Не знаю, кто завершил эту разъедающую работу в душе отца — Коршунов или Шурша. Оба верили одному богу, оба ненавидели общего врага, но по-разному — у Шурши в сердце горели только злоба и ненависть к самодержцу, презрение к «слепому» народу, у Коршунова за ненавистью и жаждой борьбы светились добро и неистощимая любовь к человеку.
Вести о событиях в хутор приходили с большим опозданием.
О том, что произошло 9 января 1905 года в Питере на Дворцовой площади, в Адабашеве узнали только спустя два месяца.
Ненастным мартовским вечером прямо из кузни Шурша прибежал к нам и, дергаясь от ярости, не совсем связно сообщил:
— Опять поперли к царю. С хоругвями и иконами да еще попа Гапона впереди выставили… Ко дворцу пришли, на колени встали! Ну он им и всыпал горячего. Тыщи убитых и раненых…

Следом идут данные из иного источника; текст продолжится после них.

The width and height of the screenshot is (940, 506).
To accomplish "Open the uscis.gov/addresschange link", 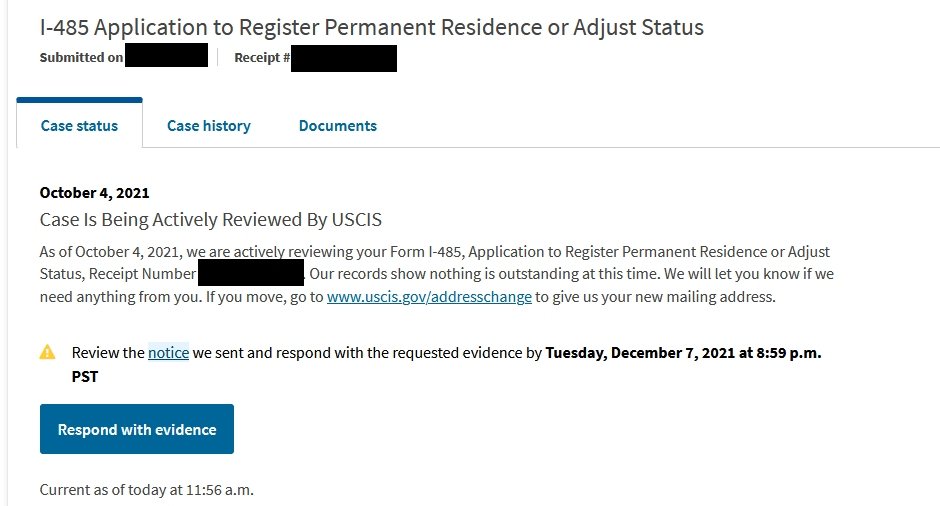I will tap(429, 297).
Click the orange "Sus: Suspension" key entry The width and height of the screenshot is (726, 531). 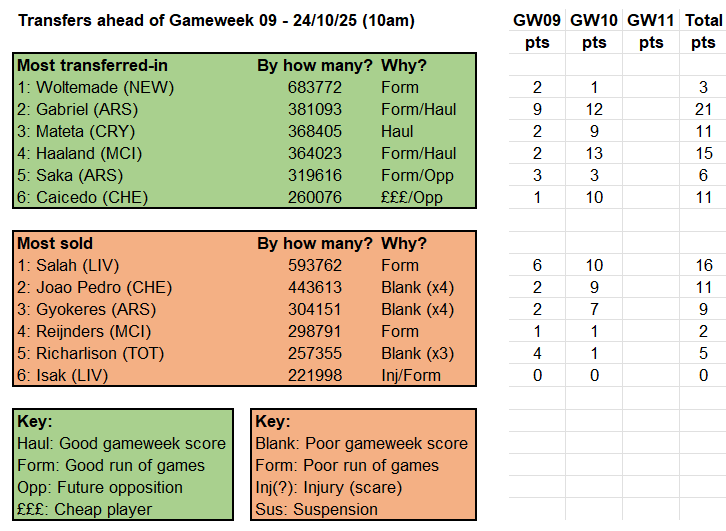[x=316, y=509]
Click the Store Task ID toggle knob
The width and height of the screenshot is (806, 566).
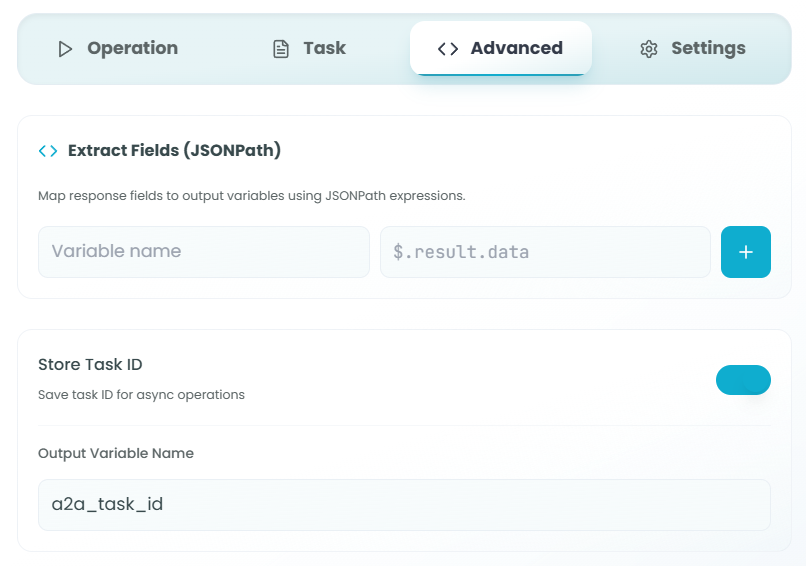coord(757,380)
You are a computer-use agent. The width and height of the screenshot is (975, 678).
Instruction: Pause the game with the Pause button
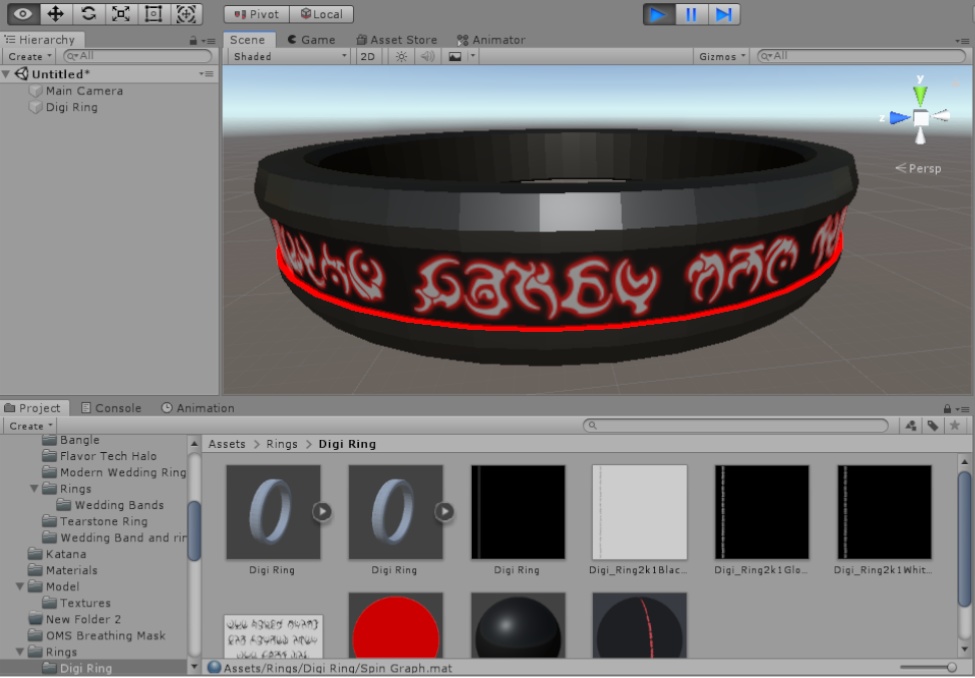coord(691,14)
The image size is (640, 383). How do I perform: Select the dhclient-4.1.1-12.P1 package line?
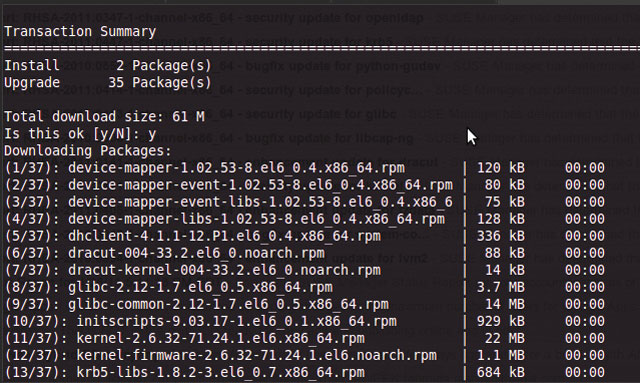pos(304,236)
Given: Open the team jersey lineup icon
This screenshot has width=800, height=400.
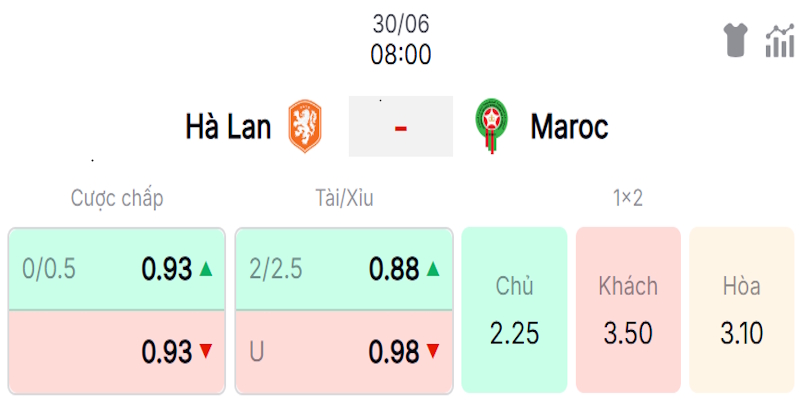Looking at the screenshot, I should pyautogui.click(x=736, y=40).
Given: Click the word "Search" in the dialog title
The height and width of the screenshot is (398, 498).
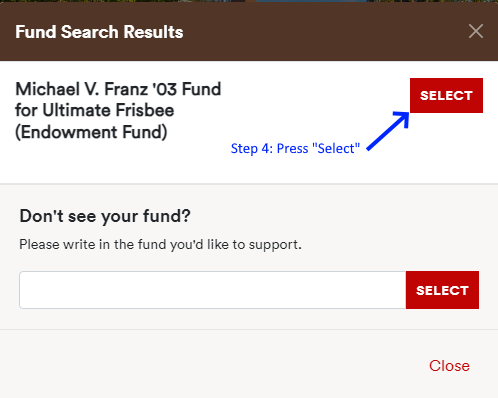Looking at the screenshot, I should click(89, 32).
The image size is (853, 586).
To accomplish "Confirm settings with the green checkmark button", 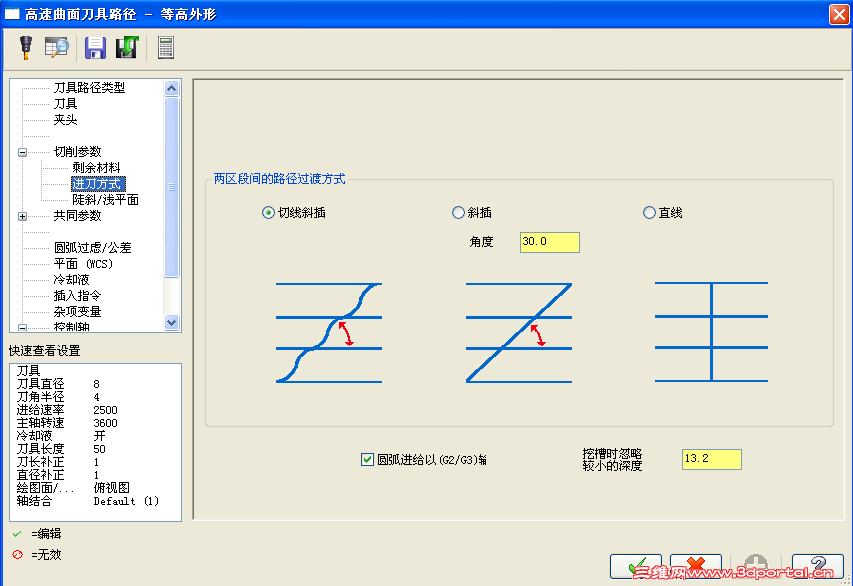I will coord(636,565).
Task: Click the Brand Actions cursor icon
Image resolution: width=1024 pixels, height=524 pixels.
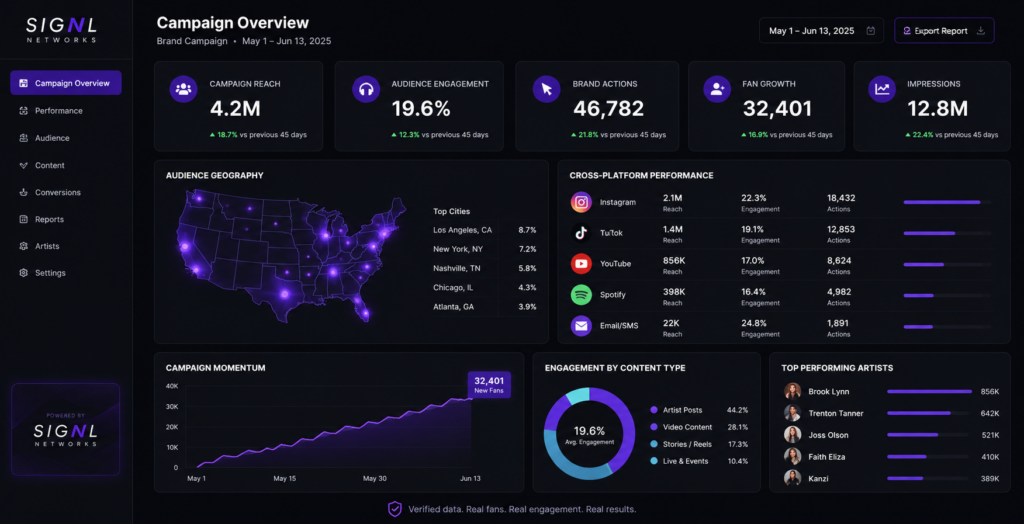Action: pyautogui.click(x=547, y=89)
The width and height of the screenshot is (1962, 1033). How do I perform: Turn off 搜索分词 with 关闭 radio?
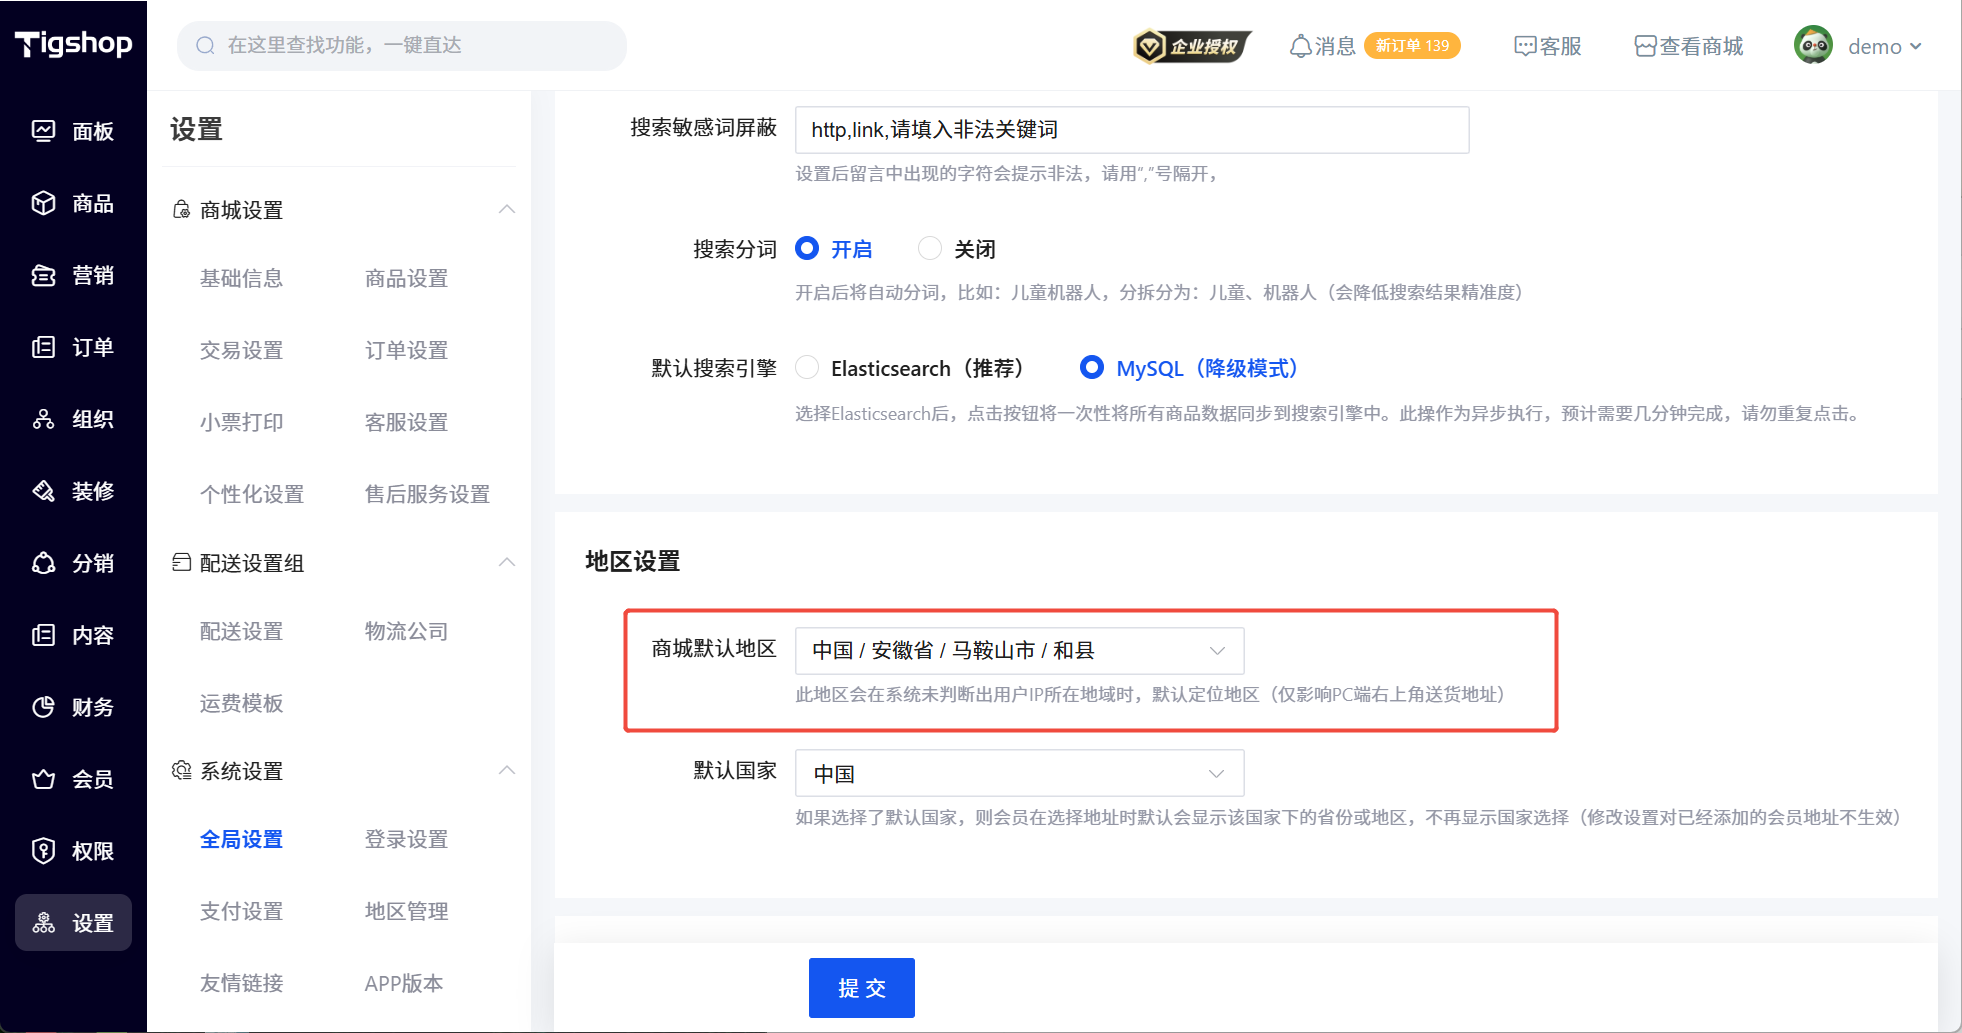(930, 249)
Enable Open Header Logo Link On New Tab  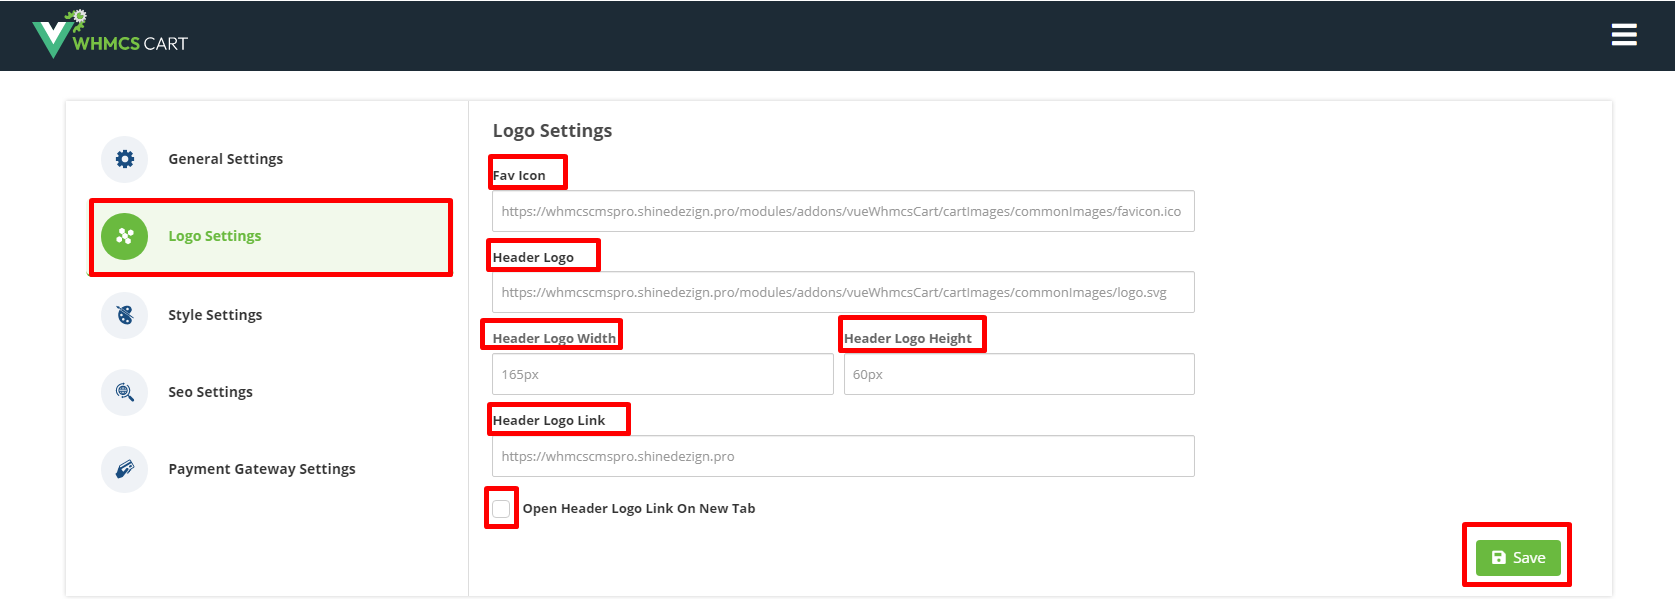tap(501, 509)
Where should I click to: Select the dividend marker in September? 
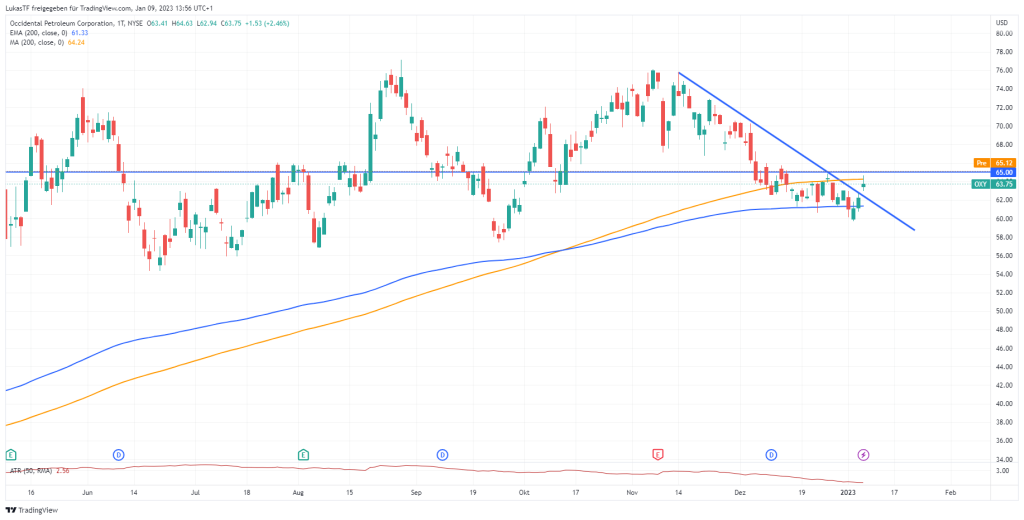tap(441, 455)
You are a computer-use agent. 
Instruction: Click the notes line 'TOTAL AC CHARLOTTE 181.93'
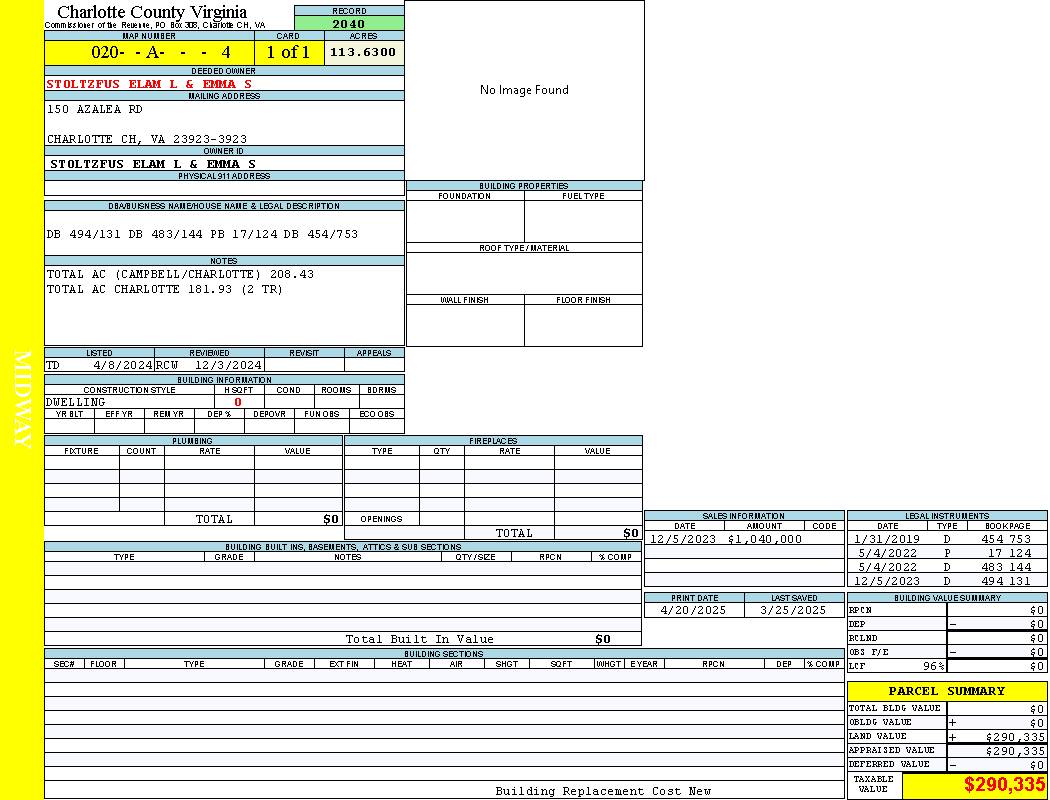pos(165,289)
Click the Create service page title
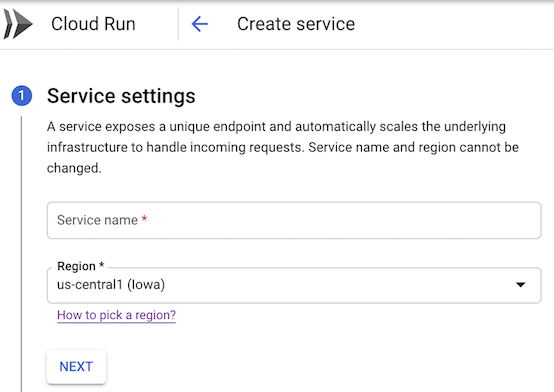Image resolution: width=554 pixels, height=392 pixels. pyautogui.click(x=296, y=24)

— Да кто? Кто? — спросил, расширив глаза, отец.
— Да кто же… Царь! Вот кто! Бумагу ему написали: «Царь-батюшка! Вызволи нас из нужды — пропадаем. Притесняют нас! Заступись». Ну он их и вызволил. Кровью умылись. Попишка поганый Гапон — рясу в руки да драла, а наши легковеры легли на улицах.
Мать перекрестилась:
— Спаси и помилуй. Что же такое делается?
— Значит, опять был бунт? — спросил отец.
— Да не бунт, темная голова! Если бы бунт или забастовка — куда ни шло, а то мирное шествие. С гимном шли. Слыхал я еще зимой что-то, но не верил, а вчера в Ростове от тех, кто в Питере был, узнал все подробности.
Шурша осекся, решив, что выболтал лишнее, приложил палец к губам, но тут же крикнул:
— Вы уши не развешивайте, орловские, и нишкните, помалкивайте! Слышите? Ничего я вам не говорил! Замрите, если хотите благополучно дожить век в степи своей. Эх, пропадешь тут с вами!
Шурша забегал по комнатушке, замахал руками.
— Два года я просидел в этой дыре. Ах, я сукин сын! Подлец! Товарищей забыл, кровь свою забыл! К молотилке армянской пристроился, гудочками занимался. Нет, нет, нет! Завтра же — в Юзовку! Шурша еще покажет себя!
И выбежал, хлопнув дверью.
Он скрылся из хутора ночью. Никто не видел, куда он ушел.